Personal information
- Nationality: British
- Born: 14 April 2002 (age 24)

Sport
- Country: Great Britain
- Sport: Rowing
- Event: Eights

Medal record
Men's rowing
Representing Great Britain
World Championships
| Silver medal – second place | 2025 Shanghai | Eight |
| Silver medal – second place | 2026 Amsterdam | Eight |
European Championships
| Gold medal – first place | 2025 Plovdiv | Eight |

= Archie Drummond =

British rower (born 2002)

Archie Drummond (born 14 April 2002) is a British rower. He was a gold medalist at the 2025 European Rowing Championships and a silver medalist at the 2025 and 2026 World Rowing Championships.

==Biography==
Of Scottish descent, Drummond was a rugby union player and rowed as part of his rehabilitation following an injury.
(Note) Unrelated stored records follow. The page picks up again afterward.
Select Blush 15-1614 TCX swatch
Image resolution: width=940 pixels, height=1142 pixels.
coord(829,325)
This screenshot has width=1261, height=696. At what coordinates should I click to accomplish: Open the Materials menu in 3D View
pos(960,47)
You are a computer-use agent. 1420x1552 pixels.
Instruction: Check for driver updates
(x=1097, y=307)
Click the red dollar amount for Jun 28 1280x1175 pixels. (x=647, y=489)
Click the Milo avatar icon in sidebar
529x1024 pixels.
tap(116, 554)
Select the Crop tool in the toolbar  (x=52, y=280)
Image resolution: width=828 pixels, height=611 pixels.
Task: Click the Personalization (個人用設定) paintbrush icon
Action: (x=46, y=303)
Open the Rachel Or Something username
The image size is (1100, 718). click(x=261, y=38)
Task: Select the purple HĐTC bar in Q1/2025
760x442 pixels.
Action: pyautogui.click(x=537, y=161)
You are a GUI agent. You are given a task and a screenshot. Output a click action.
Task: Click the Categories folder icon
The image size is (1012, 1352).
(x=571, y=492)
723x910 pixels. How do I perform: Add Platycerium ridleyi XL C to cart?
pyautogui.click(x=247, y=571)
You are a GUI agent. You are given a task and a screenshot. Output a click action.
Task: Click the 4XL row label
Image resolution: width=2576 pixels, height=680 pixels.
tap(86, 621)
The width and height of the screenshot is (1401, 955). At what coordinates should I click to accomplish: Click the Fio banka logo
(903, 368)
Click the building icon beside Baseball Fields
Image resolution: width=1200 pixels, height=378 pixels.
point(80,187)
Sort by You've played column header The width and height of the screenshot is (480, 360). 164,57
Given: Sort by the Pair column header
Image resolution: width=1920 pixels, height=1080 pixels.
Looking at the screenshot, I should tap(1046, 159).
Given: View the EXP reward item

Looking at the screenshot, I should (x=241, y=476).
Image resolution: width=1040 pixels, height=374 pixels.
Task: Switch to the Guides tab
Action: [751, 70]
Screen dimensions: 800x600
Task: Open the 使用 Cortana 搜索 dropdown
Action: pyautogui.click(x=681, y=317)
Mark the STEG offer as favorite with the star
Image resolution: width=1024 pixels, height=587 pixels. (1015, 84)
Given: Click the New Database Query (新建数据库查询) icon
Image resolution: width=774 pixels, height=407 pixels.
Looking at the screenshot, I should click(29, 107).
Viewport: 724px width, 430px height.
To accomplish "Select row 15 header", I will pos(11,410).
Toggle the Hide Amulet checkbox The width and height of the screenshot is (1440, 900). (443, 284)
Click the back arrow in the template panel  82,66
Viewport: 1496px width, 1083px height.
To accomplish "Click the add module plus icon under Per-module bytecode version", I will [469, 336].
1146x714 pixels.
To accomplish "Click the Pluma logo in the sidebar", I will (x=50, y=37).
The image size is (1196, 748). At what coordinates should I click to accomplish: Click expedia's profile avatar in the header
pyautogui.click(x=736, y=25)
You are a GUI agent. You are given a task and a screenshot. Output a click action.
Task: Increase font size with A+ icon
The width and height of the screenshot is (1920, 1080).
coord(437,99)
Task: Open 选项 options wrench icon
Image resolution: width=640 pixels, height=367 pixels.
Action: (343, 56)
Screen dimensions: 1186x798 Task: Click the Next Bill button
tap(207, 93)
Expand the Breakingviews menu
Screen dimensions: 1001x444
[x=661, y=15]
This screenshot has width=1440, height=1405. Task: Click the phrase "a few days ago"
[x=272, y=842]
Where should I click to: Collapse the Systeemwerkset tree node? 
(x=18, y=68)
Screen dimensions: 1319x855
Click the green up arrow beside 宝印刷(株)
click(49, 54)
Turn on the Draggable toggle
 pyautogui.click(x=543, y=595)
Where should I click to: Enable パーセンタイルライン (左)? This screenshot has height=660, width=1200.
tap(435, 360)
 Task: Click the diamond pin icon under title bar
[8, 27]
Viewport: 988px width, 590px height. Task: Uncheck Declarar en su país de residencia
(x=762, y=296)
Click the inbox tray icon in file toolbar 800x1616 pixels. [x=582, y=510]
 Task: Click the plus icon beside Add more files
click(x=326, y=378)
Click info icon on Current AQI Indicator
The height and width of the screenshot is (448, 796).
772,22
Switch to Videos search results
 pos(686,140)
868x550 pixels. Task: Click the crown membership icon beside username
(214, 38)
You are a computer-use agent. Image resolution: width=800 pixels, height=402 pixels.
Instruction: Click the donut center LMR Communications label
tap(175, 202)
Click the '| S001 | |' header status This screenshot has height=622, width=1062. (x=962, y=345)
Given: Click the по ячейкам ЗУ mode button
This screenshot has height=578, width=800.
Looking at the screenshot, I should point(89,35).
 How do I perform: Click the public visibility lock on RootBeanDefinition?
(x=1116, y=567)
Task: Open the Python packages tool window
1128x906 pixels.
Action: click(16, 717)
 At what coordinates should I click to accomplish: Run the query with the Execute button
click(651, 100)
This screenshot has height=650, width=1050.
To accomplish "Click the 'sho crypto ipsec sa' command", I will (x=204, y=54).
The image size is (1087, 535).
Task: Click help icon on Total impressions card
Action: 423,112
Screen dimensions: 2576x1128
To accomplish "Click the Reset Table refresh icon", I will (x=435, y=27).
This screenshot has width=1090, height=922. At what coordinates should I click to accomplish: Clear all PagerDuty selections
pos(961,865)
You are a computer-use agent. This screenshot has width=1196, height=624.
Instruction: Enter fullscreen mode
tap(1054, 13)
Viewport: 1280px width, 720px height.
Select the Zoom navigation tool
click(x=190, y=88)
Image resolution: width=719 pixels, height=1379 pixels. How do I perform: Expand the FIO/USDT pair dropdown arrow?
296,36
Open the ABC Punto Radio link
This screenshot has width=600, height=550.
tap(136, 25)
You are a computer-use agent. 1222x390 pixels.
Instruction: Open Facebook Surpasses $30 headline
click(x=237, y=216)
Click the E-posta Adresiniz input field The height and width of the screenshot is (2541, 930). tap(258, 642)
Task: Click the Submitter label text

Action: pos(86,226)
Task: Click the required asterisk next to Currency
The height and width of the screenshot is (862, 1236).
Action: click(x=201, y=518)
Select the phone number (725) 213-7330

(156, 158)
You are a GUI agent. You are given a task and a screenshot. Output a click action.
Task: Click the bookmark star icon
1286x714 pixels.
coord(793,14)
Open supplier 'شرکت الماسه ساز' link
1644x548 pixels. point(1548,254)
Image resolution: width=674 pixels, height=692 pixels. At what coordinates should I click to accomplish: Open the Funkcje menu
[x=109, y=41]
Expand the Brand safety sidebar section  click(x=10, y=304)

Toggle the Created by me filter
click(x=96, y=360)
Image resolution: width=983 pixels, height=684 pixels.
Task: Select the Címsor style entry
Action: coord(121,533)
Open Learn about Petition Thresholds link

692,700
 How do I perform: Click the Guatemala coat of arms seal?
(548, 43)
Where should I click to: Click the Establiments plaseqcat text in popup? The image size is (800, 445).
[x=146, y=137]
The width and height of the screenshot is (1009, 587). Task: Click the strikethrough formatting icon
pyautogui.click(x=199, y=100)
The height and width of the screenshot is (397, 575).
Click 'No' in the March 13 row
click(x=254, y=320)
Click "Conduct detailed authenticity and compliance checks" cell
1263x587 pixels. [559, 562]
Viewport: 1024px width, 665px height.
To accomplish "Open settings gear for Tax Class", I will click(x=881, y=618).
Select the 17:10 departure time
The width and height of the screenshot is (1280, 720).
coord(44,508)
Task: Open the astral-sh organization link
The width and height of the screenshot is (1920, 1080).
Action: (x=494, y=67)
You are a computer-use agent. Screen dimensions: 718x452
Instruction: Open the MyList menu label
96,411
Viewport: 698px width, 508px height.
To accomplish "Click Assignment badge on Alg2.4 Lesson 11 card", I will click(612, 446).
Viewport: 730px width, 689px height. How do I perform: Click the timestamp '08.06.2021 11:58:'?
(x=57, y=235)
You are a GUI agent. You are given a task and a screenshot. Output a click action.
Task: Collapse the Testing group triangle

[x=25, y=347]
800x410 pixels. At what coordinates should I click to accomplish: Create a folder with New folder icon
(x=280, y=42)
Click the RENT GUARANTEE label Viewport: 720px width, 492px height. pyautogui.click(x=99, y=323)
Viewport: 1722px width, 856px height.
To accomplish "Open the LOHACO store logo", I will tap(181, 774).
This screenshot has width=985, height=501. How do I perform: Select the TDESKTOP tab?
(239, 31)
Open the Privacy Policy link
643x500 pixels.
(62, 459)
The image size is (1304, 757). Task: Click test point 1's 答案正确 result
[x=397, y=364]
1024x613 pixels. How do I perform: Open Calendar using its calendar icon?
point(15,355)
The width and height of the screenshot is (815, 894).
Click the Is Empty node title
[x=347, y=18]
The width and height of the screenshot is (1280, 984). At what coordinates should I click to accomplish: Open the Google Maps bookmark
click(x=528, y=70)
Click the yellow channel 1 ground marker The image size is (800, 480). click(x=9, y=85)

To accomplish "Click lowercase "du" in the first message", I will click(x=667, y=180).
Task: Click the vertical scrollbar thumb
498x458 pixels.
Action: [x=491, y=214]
He began to commit full-time to rowing after joining the GB World Class Start programme in 2018.

Having trained at Twickenham Rowing Club,
Drummond set British and world age-group records on the Concept 2 rowing machine and won a Pac-12 conference championship and the Windermere Cup in 2024 while competing for the University of Washington.

As part of the Great Britain's men's eight, he won the gold medal at the 2025 European Rowing Championships in Plovdiv, rowing stroke. He won the silver medal at the 2025 World Rowing Championships in Shanghai in the Men's eight.

In August 2026, he won the silver medal at the 2026 World Rowing Championships in Amsterdam in the Men's eight.